----- EXERCISE DATA

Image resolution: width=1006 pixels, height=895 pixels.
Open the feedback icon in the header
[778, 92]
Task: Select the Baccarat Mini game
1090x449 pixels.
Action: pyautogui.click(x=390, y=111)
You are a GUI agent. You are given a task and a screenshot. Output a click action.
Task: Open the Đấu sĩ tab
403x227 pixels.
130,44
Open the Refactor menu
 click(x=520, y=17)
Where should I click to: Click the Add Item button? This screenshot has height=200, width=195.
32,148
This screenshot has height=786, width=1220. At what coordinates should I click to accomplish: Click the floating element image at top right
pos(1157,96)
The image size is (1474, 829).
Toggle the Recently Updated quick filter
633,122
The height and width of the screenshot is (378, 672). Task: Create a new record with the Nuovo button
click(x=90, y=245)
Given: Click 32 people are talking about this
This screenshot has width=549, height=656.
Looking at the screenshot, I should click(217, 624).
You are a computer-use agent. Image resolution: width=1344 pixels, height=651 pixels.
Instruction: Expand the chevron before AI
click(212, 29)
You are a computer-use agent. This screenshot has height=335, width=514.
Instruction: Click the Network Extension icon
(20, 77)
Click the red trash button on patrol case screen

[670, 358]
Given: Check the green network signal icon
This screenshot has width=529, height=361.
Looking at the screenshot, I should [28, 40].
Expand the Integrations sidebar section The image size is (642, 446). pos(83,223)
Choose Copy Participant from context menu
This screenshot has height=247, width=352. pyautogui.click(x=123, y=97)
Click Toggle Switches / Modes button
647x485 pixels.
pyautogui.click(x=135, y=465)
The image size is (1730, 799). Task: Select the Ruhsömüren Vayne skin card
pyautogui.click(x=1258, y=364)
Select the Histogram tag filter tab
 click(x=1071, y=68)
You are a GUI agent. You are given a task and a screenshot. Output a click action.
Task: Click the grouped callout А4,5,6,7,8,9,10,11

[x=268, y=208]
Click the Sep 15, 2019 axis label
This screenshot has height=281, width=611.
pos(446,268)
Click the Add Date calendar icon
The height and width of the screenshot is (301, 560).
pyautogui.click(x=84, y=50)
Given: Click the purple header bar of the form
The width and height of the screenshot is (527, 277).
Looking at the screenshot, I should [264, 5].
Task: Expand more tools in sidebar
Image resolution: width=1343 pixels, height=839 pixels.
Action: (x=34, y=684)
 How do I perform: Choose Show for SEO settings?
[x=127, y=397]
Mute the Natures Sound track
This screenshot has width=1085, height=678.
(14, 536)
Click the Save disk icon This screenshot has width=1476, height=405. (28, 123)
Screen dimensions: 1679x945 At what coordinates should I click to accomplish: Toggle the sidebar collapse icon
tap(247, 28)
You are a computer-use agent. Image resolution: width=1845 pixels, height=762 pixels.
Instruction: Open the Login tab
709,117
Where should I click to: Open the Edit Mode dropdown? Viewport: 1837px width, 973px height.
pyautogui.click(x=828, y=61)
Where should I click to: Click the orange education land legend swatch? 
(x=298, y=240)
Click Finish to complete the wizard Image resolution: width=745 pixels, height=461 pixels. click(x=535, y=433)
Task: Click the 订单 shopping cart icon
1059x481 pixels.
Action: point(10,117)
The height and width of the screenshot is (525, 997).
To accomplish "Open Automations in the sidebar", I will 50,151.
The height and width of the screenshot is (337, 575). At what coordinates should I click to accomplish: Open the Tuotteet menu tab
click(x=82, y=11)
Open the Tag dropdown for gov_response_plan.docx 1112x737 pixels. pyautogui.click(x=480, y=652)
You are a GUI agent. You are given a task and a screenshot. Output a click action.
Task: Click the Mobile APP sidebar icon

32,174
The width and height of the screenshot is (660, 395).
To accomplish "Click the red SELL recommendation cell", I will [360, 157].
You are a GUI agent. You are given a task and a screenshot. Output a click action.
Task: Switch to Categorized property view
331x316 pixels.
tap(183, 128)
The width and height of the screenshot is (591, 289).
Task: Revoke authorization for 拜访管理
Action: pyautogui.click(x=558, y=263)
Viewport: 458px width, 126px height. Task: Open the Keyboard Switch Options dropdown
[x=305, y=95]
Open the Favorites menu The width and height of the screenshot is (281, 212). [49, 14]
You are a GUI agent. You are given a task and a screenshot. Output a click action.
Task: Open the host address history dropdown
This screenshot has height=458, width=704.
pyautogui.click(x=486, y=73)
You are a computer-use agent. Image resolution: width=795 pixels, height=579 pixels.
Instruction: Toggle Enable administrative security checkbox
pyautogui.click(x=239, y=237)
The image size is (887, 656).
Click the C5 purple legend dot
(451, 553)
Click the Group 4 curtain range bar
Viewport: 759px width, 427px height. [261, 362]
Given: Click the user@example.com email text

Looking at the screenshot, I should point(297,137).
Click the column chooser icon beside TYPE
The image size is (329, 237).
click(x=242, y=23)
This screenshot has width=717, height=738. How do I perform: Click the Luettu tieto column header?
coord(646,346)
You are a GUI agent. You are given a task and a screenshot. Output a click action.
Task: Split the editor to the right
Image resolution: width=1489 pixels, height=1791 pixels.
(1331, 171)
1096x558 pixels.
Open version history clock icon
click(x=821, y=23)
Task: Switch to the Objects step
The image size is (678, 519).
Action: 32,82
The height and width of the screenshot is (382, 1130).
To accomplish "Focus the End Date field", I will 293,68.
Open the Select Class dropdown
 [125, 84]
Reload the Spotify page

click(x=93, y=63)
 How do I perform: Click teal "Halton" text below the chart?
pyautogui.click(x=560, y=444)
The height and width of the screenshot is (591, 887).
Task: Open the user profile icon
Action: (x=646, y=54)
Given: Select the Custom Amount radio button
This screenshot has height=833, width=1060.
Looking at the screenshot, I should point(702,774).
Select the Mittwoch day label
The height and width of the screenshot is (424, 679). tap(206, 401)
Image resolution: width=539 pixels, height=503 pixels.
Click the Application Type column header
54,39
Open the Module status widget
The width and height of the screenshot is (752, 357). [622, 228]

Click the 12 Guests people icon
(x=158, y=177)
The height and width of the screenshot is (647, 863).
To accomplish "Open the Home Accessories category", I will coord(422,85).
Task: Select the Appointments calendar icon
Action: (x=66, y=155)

----------

Reproduce every item above word for word, keeping each line unchanged.

Image resolution: width=1006 pixels, height=895 pixels.
Open the feedback icon in the header
[778, 92]
Task: Select the Baccarat Mini game
1090x449 pixels.
Action: pyautogui.click(x=390, y=111)
You are a GUI agent. You are given a task and a screenshot. Output a click action.
Task: Open the Đấu sĩ tab
403x227 pixels.
130,44
Open the Refactor menu
 click(x=520, y=17)
Where should I click to: Click the Add Item button? This screenshot has height=200, width=195.
32,148
This screenshot has height=786, width=1220. At what coordinates should I click to accomplish: Click the floating element image at top right
pos(1157,96)
The image size is (1474, 829).
Toggle the Recently Updated quick filter
633,122
The height and width of the screenshot is (378, 672). Task: Create a new record with the Nuovo button
click(x=90, y=245)
Given: Click 32 people are talking about this
This screenshot has width=549, height=656.
Looking at the screenshot, I should click(217, 624).
You are a computer-use agent. Image resolution: width=1344 pixels, height=651 pixels.
Instruction: Expand the chevron before AI
click(212, 29)
You are a computer-use agent. This screenshot has height=335, width=514.
Instruction: Click the Network Extension icon
(20, 77)
Click the red trash button on patrol case screen

[670, 358]
Given: Check the green network signal icon
This screenshot has width=529, height=361.
Looking at the screenshot, I should [28, 40].
Expand the Integrations sidebar section The image size is (642, 446). pos(83,223)
Choose Copy Participant from context menu
This screenshot has height=247, width=352. pyautogui.click(x=123, y=97)
Click Toggle Switches / Modes button
647x485 pixels.
pyautogui.click(x=135, y=465)
The image size is (1730, 799). Task: Select the Ruhsömüren Vayne skin card
pyautogui.click(x=1258, y=364)
Select the Histogram tag filter tab
 click(x=1071, y=68)
You are a GUI agent. You are given a task and a screenshot. Output a click action.
Task: Click the grouped callout А4,5,6,7,8,9,10,11

[x=268, y=208]
Click the Sep 15, 2019 axis label
This screenshot has height=281, width=611.
pos(446,268)
Click the Add Date calendar icon
The height and width of the screenshot is (301, 560).
pyautogui.click(x=84, y=50)
Given: Click the purple header bar of the form
The width and height of the screenshot is (527, 277).
Looking at the screenshot, I should [264, 5].
Task: Expand more tools in sidebar
Image resolution: width=1343 pixels, height=839 pixels.
Action: (x=34, y=684)
 How do I perform: Choose Show for SEO settings?
[x=127, y=397]
Mute the Natures Sound track
This screenshot has width=1085, height=678.
(14, 536)
Click the Save disk icon This screenshot has width=1476, height=405. (28, 123)
Screen dimensions: 1679x945 At what coordinates should I click to accomplish: Toggle the sidebar collapse icon
tap(247, 28)
You are a computer-use agent. Image resolution: width=1845 pixels, height=762 pixels.
Instruction: Open the Login tab
709,117
Where should I click to: Open the Edit Mode dropdown? Viewport: 1837px width, 973px height.
pyautogui.click(x=828, y=61)
Where should I click to: Click the orange education land legend swatch? 
(x=298, y=240)
Click Finish to complete the wizard Image resolution: width=745 pixels, height=461 pixels. click(x=535, y=433)
Task: Click the 订单 shopping cart icon
1059x481 pixels.
Action: point(10,117)
The height and width of the screenshot is (525, 997).
To accomplish "Open Automations in the sidebar", I will 50,151.
The height and width of the screenshot is (337, 575). At what coordinates should I click to accomplish: Open the Tuotteet menu tab
click(x=82, y=11)
Open the Tag dropdown for gov_response_plan.docx 1112x737 pixels. pyautogui.click(x=480, y=652)
You are a GUI agent. You are given a task and a screenshot. Output a click action.
Task: Click the Mobile APP sidebar icon

32,174
The width and height of the screenshot is (660, 395).
To accomplish "Click the red SELL recommendation cell", I will [360, 157].
You are a GUI agent. You are given a task and a screenshot. Output a click action.
Task: Switch to Categorized property view
331x316 pixels.
tap(183, 128)
The width and height of the screenshot is (591, 289).
Task: Revoke authorization for 拜访管理
Action: pyautogui.click(x=558, y=263)
Viewport: 458px width, 126px height. Task: Open the Keyboard Switch Options dropdown
[x=305, y=95]
Open the Favorites menu The width and height of the screenshot is (281, 212). [49, 14]
You are a GUI agent. You are given a task and a screenshot. Output a click action.
Task: Open the host address history dropdown
This screenshot has height=458, width=704.
pyautogui.click(x=486, y=73)
You are a computer-use agent. Image resolution: width=795 pixels, height=579 pixels.
Instruction: Toggle Enable administrative security checkbox
pyautogui.click(x=239, y=237)
The image size is (887, 656).
Click the C5 purple legend dot
(451, 553)
Click the Group 4 curtain range bar
Viewport: 759px width, 427px height. [261, 362]
Given: Click the user@example.com email text

Looking at the screenshot, I should point(297,137).
Click the column chooser icon beside TYPE
The image size is (329, 237).
click(x=242, y=23)
This screenshot has width=717, height=738. How do I perform: Click the Luettu tieto column header?
coord(646,346)
You are a GUI agent. You are given a task and a screenshot. Output a click action.
Task: Split the editor to the right
Image resolution: width=1489 pixels, height=1791 pixels.
(1331, 171)
1096x558 pixels.
Open version history clock icon
click(x=821, y=23)
Task: Switch to the Objects step
The image size is (678, 519).
Action: 32,82
The height and width of the screenshot is (382, 1130).
To accomplish "Focus the End Date field", I will 293,68.
Open the Select Class dropdown
 [125, 84]
Reload the Spotify page

click(x=93, y=63)
 How do I perform: Click teal "Halton" text below the chart?
pyautogui.click(x=560, y=444)
The height and width of the screenshot is (591, 887).
Task: Open the user profile icon
Action: (x=646, y=54)
Given: Select the Custom Amount radio button
This screenshot has height=833, width=1060.
Looking at the screenshot, I should point(702,774).
Select the Mittwoch day label
The height and width of the screenshot is (424, 679). tap(206, 401)
Image resolution: width=539 pixels, height=503 pixels.
Click the Application Type column header
54,39
Open the Module status widget
The width and height of the screenshot is (752, 357). [622, 228]

Click the 12 Guests people icon
(x=158, y=177)
The height and width of the screenshot is (647, 863).
To accomplish "Open the Home Accessories category", I will coord(422,85).
Task: Select the Appointments calendar icon
Action: (x=66, y=155)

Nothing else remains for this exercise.